You can handle events through the onEvent option:

chrome.tts.speak('This is a longer text that will take some time to speak', {
  onEvent: function(event) {
    if (event.type === 'start') {
      console.log('Speech started');
    } else if (event.type === 'word') {
      console.log('Word spoken:', event.charIndex, event.charLength);
    } else if (event.type === 'end') {
      console.log('Speech completed');
    } else if (event.type === 'error') {
      console.error('TTS Error:', event.errorMessage);
    }
  }
});

Practical Event Handling Example

Here’s a more practical example that uses events to synchronize speech with visual feedback:

function speakWithProgress(text, onWord, onComplete) {
  chrome.tts.speak(text, {
    onEvent: function(event) {
      if (event.type === 'word' && onWord) {
        // Highlight the word being spoken
        onWord(event.charIndex, event.charLength);
      } else if (event.type === 'end' && onComplete) {
        onComplete();
      }
    }
  });
}

// Usage
speakWithProgress(
  'The quick brown fox jumps over the lazy dog',
  function(wordIndex, wordLength) {
    console.log('Currently speaking word at position:', wordIndex);
  },
  function() {
    console.log('Finished speaking');
  }
);

Managing Speech Queue

The Chrome TTS API automatically queues multiple speak requests, allowing you to queue several messages without waiting for each to complete.

Understanding the Queue

When you call speak() while another utterance is in progress, the new utterance is added to the queue:

chrome.tts.speak('First message');
chrome.tts.speak('Second message');
chrome.tts.speak('Third message');

These messages will be spoken sequentially in the order they were queued.

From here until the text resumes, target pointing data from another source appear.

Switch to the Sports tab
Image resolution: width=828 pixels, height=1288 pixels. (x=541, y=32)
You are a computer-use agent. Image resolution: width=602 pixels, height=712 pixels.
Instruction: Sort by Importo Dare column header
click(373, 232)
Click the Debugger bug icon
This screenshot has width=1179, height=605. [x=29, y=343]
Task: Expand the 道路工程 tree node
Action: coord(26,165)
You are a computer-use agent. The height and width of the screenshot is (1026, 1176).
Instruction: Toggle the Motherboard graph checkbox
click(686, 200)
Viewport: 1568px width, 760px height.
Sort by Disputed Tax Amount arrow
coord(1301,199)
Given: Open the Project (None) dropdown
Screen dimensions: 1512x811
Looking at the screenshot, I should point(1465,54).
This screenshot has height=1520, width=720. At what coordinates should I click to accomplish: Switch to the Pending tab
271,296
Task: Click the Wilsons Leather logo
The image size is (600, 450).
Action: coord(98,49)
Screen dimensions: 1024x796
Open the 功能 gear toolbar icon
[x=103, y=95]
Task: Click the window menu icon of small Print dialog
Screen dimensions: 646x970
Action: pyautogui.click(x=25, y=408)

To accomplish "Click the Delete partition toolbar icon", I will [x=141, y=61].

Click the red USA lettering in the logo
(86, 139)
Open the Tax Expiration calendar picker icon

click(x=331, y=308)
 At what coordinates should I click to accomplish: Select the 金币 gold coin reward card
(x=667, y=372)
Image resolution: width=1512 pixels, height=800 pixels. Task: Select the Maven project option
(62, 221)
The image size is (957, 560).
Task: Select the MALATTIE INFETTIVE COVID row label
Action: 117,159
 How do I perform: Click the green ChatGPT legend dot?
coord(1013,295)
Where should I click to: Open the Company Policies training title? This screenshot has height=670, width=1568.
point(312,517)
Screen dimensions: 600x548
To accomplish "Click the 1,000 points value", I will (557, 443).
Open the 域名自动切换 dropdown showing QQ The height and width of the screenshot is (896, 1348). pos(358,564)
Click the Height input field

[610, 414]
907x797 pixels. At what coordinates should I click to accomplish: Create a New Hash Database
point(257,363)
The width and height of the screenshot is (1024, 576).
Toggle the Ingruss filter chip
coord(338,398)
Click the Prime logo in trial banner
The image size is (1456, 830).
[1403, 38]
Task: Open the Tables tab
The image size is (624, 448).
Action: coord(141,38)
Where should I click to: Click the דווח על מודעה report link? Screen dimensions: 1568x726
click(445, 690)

Controlling Queue Behavior

You can control queue behavior using the queueName parameter:

// Using different queues
chrome.tts.speak('Message A', { queueName: 'queue1' });
chrome.tts.speak('Message B', { queueName: 'queue2' });
// These two queues play simultaneously (not recommended)

// Clearing queue before speaking
chrome.tts.speak('New message', { enqueue: false });
// This replaces any queued messages

The enqueue option (when set to false) clears the queue before speaking the new text, which is useful for urgent announcements.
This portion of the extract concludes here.